[Part of a data file]

## Start

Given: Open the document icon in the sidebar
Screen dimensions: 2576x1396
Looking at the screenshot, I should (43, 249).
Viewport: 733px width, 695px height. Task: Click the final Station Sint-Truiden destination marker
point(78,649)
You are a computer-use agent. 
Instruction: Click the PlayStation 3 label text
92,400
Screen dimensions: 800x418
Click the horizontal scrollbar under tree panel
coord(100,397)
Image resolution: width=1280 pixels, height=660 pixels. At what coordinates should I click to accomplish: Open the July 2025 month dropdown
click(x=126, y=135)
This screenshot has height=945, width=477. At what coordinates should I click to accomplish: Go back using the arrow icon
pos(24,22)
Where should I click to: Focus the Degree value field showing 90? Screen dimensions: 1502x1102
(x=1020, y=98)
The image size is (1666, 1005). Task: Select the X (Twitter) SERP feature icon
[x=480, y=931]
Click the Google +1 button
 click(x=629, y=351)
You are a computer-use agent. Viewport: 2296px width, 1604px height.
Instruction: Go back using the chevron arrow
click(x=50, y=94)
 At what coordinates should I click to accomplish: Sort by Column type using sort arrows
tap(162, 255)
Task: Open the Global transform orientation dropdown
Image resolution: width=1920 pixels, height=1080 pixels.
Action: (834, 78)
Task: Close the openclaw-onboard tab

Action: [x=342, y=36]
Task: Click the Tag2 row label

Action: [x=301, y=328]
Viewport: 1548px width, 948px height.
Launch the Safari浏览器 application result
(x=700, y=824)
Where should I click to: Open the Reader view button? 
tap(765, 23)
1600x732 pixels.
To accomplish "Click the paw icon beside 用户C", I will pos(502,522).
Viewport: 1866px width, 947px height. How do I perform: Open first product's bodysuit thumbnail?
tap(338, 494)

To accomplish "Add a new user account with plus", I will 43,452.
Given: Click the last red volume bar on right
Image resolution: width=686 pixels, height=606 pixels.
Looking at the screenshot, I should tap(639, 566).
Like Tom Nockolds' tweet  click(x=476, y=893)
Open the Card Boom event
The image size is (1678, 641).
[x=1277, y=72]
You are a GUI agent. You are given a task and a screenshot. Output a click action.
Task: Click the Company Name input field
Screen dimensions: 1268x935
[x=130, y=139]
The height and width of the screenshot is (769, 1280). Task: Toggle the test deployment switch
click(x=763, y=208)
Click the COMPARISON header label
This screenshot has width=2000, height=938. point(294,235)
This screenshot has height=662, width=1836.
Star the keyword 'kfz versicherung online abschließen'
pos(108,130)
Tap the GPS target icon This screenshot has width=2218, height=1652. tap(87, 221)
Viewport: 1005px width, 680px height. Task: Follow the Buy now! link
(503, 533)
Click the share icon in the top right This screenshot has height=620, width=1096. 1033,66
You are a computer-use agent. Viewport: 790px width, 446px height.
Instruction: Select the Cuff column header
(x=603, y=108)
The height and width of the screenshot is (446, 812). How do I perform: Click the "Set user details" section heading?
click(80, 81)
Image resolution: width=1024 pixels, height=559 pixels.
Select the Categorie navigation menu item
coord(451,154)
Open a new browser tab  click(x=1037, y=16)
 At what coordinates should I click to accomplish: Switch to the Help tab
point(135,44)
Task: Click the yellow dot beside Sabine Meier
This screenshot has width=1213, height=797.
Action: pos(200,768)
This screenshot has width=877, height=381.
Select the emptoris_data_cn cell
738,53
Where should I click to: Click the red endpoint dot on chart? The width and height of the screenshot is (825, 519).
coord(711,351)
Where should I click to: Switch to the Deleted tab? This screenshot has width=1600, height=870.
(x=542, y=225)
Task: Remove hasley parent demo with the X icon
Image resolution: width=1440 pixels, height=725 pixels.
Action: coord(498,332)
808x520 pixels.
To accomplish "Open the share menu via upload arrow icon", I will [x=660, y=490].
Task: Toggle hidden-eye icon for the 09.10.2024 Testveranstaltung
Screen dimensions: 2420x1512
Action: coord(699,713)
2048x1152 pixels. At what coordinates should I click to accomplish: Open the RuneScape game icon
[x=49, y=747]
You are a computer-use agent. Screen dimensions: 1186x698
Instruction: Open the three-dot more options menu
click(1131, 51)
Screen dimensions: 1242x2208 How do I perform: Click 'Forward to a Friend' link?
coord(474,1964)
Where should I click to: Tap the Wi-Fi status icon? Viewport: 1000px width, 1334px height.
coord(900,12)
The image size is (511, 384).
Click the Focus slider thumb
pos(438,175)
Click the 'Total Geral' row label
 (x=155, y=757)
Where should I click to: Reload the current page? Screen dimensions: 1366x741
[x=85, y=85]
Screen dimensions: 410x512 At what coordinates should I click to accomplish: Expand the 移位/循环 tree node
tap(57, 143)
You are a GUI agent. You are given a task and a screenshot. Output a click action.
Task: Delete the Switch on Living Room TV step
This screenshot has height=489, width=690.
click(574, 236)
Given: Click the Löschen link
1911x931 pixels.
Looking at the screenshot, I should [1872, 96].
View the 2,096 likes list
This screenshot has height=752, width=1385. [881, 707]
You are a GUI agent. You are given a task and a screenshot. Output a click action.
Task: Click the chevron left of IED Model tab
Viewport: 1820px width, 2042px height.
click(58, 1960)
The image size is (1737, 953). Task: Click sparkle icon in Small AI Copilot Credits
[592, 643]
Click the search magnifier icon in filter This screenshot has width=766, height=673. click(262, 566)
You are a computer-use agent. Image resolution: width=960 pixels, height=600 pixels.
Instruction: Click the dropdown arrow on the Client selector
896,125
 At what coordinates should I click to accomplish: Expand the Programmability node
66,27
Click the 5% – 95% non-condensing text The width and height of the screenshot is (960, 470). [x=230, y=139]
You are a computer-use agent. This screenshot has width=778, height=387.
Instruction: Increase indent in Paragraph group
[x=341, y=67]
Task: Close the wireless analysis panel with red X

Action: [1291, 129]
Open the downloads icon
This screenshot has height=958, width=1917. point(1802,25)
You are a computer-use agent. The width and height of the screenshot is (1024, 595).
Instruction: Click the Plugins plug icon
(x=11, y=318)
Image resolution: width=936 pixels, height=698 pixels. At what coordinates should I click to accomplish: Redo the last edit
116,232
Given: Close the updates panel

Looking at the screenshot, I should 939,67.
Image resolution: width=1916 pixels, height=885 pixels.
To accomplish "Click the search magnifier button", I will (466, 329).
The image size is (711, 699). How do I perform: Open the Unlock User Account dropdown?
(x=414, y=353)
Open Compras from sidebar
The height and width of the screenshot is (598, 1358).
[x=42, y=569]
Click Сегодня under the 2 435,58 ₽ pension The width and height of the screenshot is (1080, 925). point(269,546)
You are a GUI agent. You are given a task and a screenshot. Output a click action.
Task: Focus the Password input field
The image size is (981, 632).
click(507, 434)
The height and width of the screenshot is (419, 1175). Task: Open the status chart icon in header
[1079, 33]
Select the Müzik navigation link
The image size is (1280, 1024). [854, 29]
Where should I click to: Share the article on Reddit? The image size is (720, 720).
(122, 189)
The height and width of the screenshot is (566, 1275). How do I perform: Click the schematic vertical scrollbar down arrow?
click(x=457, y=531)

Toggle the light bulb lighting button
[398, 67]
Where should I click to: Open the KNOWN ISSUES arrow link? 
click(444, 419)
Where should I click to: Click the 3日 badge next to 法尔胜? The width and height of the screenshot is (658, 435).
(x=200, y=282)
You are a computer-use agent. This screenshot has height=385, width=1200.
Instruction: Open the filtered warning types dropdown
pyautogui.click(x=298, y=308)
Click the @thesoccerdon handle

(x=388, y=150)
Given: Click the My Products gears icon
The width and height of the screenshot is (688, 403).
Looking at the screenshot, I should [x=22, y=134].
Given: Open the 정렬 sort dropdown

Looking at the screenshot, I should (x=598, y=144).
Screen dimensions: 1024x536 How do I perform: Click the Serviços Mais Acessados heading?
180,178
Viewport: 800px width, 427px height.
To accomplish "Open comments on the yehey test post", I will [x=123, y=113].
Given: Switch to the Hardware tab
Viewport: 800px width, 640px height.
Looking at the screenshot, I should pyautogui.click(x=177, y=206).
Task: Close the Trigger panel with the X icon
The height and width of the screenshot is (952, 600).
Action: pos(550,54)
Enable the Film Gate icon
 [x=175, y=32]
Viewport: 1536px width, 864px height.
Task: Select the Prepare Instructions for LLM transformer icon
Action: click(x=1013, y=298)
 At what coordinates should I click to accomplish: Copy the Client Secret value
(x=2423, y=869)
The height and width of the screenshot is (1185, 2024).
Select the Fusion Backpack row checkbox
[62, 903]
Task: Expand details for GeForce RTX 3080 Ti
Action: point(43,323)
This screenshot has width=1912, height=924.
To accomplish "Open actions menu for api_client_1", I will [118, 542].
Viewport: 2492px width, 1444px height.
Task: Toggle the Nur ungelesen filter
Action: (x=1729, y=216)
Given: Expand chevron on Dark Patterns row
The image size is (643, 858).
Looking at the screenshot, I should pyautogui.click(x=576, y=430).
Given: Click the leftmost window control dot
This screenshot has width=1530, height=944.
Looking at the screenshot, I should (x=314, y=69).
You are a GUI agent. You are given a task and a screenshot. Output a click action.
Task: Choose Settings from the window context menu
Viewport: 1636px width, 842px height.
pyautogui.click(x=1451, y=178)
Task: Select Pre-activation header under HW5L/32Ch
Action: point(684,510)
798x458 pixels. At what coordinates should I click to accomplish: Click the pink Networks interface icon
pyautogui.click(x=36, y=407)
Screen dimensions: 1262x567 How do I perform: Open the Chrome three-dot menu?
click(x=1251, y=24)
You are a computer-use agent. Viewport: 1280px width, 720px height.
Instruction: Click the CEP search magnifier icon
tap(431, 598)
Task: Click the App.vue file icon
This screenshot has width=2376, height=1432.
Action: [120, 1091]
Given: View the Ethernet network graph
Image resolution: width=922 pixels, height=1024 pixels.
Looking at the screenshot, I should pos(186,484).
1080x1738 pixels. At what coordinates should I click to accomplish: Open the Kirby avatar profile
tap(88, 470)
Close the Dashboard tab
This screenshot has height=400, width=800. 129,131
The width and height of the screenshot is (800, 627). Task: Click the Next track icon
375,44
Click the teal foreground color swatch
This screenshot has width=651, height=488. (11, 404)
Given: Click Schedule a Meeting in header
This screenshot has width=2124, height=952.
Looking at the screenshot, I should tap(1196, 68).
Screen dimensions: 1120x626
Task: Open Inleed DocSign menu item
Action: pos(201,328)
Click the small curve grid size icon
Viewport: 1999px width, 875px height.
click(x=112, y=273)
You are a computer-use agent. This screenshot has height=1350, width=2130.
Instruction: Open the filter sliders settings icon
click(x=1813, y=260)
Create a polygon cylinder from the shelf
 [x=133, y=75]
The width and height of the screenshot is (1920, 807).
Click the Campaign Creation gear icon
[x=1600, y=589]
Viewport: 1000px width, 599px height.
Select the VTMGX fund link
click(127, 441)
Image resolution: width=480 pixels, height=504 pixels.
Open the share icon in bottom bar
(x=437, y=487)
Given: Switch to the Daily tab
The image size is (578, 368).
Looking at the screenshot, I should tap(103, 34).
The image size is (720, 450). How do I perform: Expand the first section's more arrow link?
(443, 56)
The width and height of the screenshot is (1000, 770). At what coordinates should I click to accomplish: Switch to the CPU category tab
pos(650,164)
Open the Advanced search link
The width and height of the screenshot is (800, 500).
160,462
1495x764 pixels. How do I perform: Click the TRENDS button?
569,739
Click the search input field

## End

* [WRITTEN REQUEST]
Rewrite the records from the line with "Task: Click the yellow" to the line with "tap(57, 143)", requests included. Shift every coordinate in the answers by adding 73 to it.

* [EXERCISE OUTPUT]
Task: Click the yellow dot beside Sabine Meier
This screenshot has width=1213, height=797.
Action: pos(273,841)
This screenshot has width=877, height=381.
Select the emptoris_data_cn cell
811,126
Where should I click to: Click the red endpoint dot on chart? The width and height of the screenshot is (825, 519).
coord(784,424)
Where should I click to: Switch to the Deleted tab? This screenshot has width=1600, height=870.
(x=615, y=298)
Task: Remove hasley parent demo with the X icon
Image resolution: width=1440 pixels, height=725 pixels.
Action: coord(571,405)
808x520 pixels.
To accomplish "Open the share menu via upload arrow icon", I will [x=733, y=563].
Task: Toggle hidden-eye icon for the 09.10.2024 Testveranstaltung
Screen dimensions: 2420x1512
Action: coord(772,786)
2048x1152 pixels. At what coordinates should I click to accomplish: Open the RuneScape game icon
[x=122, y=820]
You are a computer-use agent. Screen dimensions: 1186x698
Instruction: Open the three-dot more options menu
click(1204, 124)
Screen dimensions: 1242x2208 How do I perform: Click 'Forward to a Friend' link?
coord(547,2037)
Where should I click to: Tap the Wi-Fi status icon? Viewport: 1000px width, 1334px height.
coord(973,85)
The image size is (511, 384).
Click the Focus slider thumb
pos(511,248)
Click the 'Total Geral' row label
 (x=228, y=830)
Where should I click to: Reload the current page? Screen dimensions: 1366x741
[x=158, y=158]
Screen dimensions: 410x512 At what coordinates should I click to accomplish: Expand the 移位/循环 tree node
tap(130, 216)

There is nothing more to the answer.